Duplicate the listing below line for line, with no changes.

[Start of THE INPUT]

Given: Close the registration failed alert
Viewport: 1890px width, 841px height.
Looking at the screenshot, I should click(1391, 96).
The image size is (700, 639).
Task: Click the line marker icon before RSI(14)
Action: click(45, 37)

[End of THE INPUT]

- **EXERCISE RESPONSE**
Given: Close the registration failed alert
Viewport: 1890px width, 841px height.
Looking at the screenshot, I should click(1391, 96).
The image size is (700, 639).
Task: Click the line marker icon before RSI(14)
Action: click(45, 37)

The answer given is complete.